Could you print exactly the lines from the one that contains "Enter fullscreen mode on the video" to the end of the data, both ends included, and nothing else? Skip the pictures.

BEGIN DATA SECTION

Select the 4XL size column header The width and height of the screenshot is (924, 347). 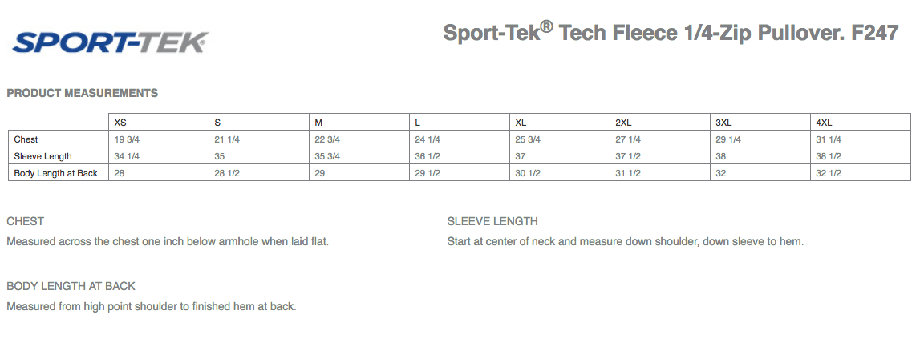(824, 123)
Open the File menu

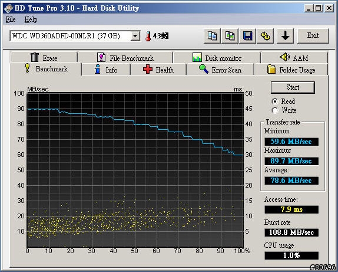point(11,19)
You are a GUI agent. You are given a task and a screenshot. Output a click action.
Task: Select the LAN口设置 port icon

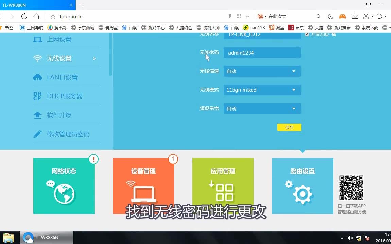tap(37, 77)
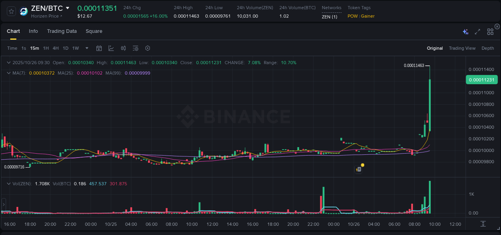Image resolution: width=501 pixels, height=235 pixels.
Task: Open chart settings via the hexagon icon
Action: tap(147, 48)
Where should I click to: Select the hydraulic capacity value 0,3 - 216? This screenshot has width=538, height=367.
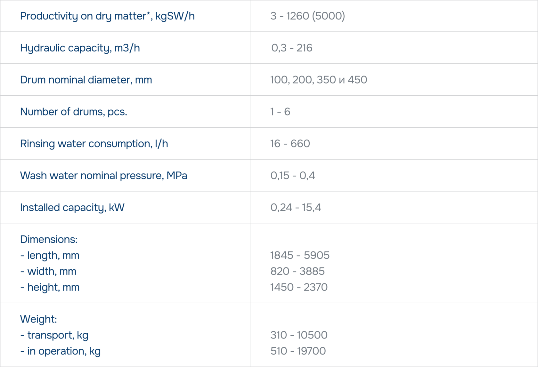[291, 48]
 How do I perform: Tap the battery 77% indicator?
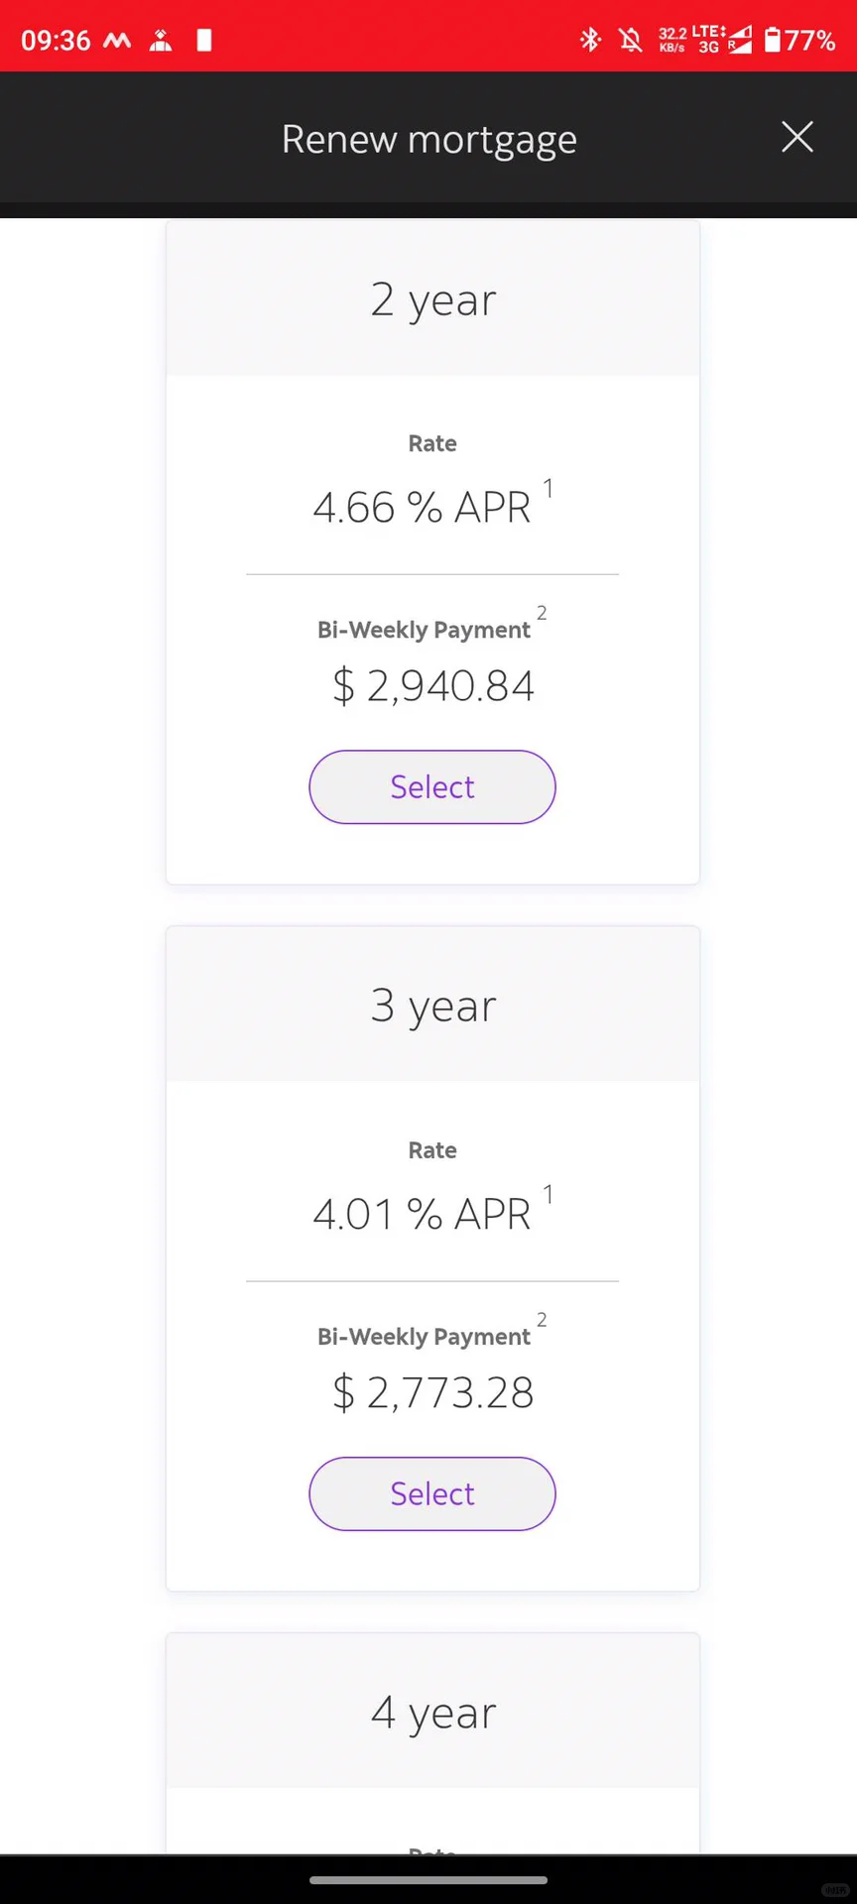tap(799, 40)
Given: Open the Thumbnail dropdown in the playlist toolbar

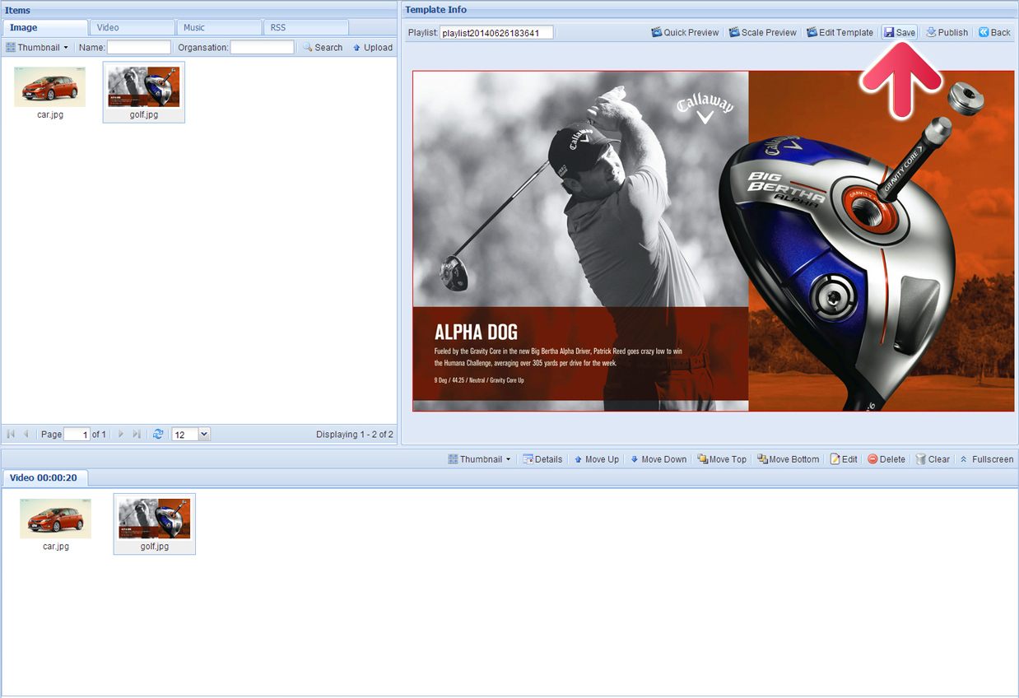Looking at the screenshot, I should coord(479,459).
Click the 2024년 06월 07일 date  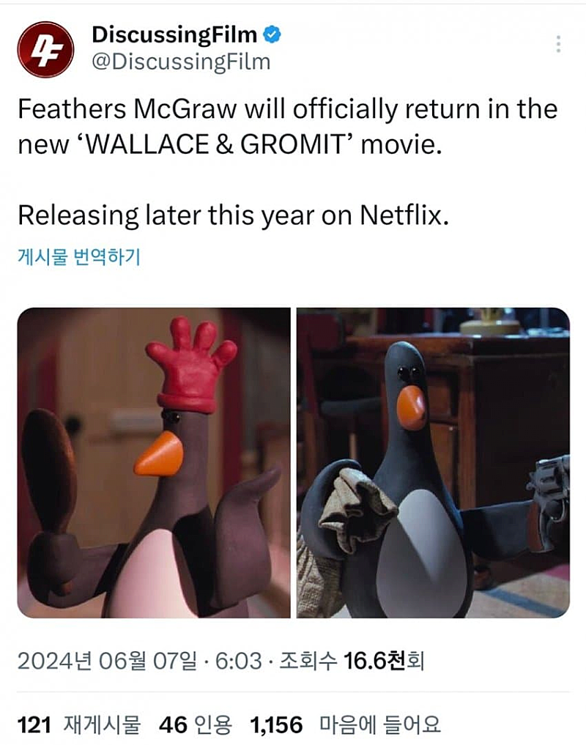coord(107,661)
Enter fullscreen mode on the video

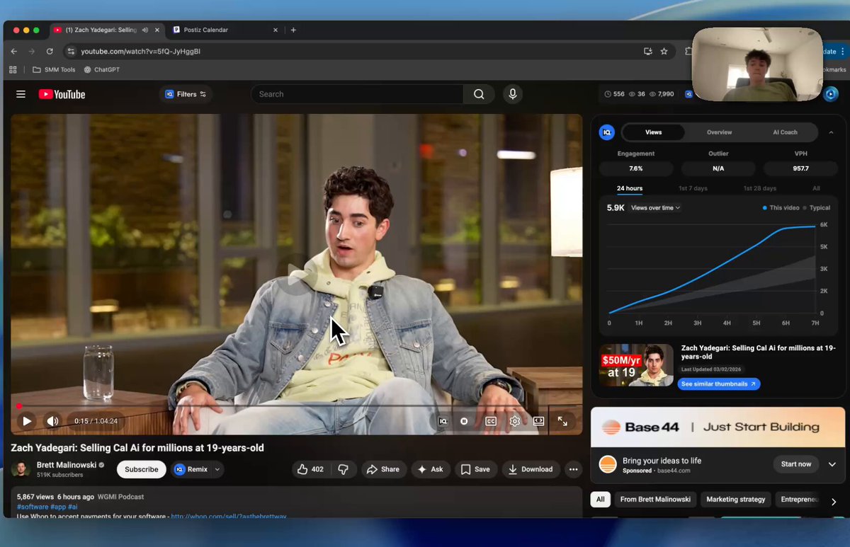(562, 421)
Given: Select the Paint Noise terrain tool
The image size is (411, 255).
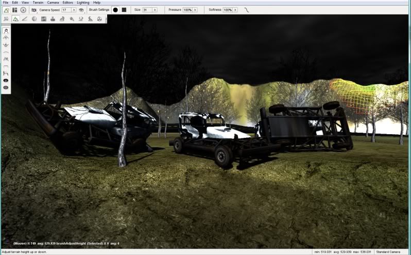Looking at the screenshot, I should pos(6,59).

END DATA SECTION

(SOLUTION FOR THIS EXERCISE):
Enter fullscreen mode on the video

(562, 421)
Given: Select the Paint Noise terrain tool
The image size is (411, 255).
Looking at the screenshot, I should pos(6,59).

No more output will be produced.